Wczorajsze wiadomości zdominowane były wyjściem z aresztu "Starucha". Gdyby nie tak znaczące wydarzenie, gorącą informacją dnia, byłoby ogłoszenie wyników kontroli w Centrum Zdrowia Dziecka.
Ale od początku. Nowy stary dyrektor CZD w swej bezsilności napisał list do ministra zdrowia, treści nie znam, lecz można ją streścić słowem: POMOCY!!!
Najważniejsza placówka (pewnie nie wszyscy tak twierdzą, ale ja i owszem) tonie w długach i jest ekonomicznym bankrutem. Prosi o pomoc. A minister co? Wysyła znanych dyrektorów szpitali klinicznych z "POMOCĄ", oj nieładnie koledzy nieładnie.
Kontrola wykazała niegospodarność, a eksperci wygłaszają proste recepty na sukces, przynajmniej tak ich pokazują w telewizji (oj nieładnie koledzy, nieładnie). Zestawiają 20 groszy za metr z opłatą 100 zł za nocleg. Zestawiają koszt posiłku 30 zł z kosztem wkładu 6 zł. Widz ciśnie przez zęby: SKANDAL, SKANDAL, SKANDAL. Minister wsłuchany w gniew ludu oznajmia: "sprawą musi się zając CBA!!!".

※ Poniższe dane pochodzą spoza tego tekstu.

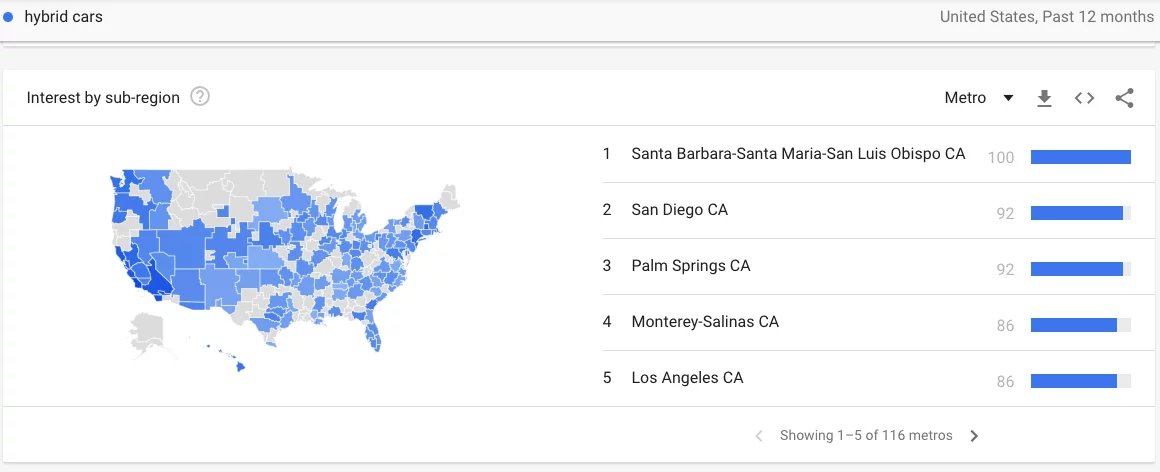Go to previous page of metros
Screen dimensions: 1160x472
point(759,436)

Winni są, wyrok i lincz medialny też. Widownia uspokojona, że gospodarz czuwa, a Polska rośnie w siłę i żyje się nam dostatnie. SUKCES, SUKCES, SUKCES. Niech ŻYJĄ nam obrońcy dobra, NIECH ŻYJĄ, NIECH ŻYJĄ, NIECH ŻYJĄ!!!

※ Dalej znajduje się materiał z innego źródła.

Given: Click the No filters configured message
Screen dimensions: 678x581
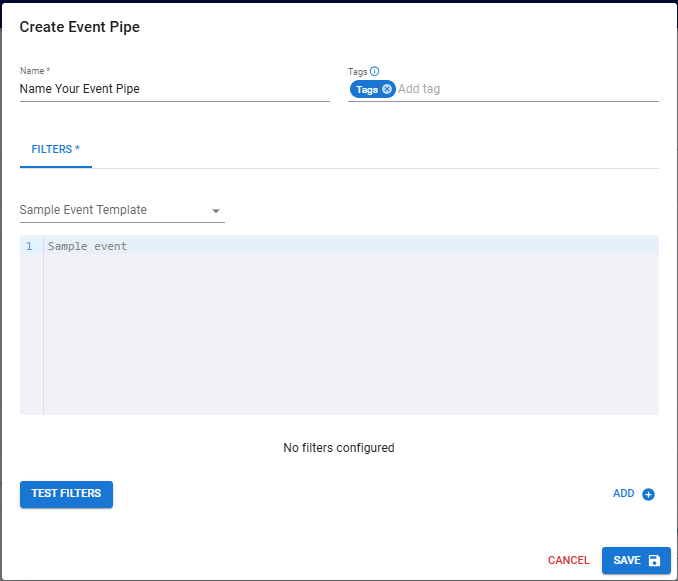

Tylko nikt nie poruszył istoty sprawy. NIKT…
Nie usłyszałem odpowiedzi na tezę stawianą przez dyrektora CZD, że istnieją błędy systemowe, przez co taki szpital, w dzisiejszej rzeczywistości, jest bezbronny. Ponieważ nikt nie finansuje rozwoju procedur medycznych, a koszty tego rozwoju muszą być ukryte w rutynowych grupach JGP, że…
Współczuję dawnej i obecnej dyrekcji CZD, współczuję wszystkim pracownikom szpitala…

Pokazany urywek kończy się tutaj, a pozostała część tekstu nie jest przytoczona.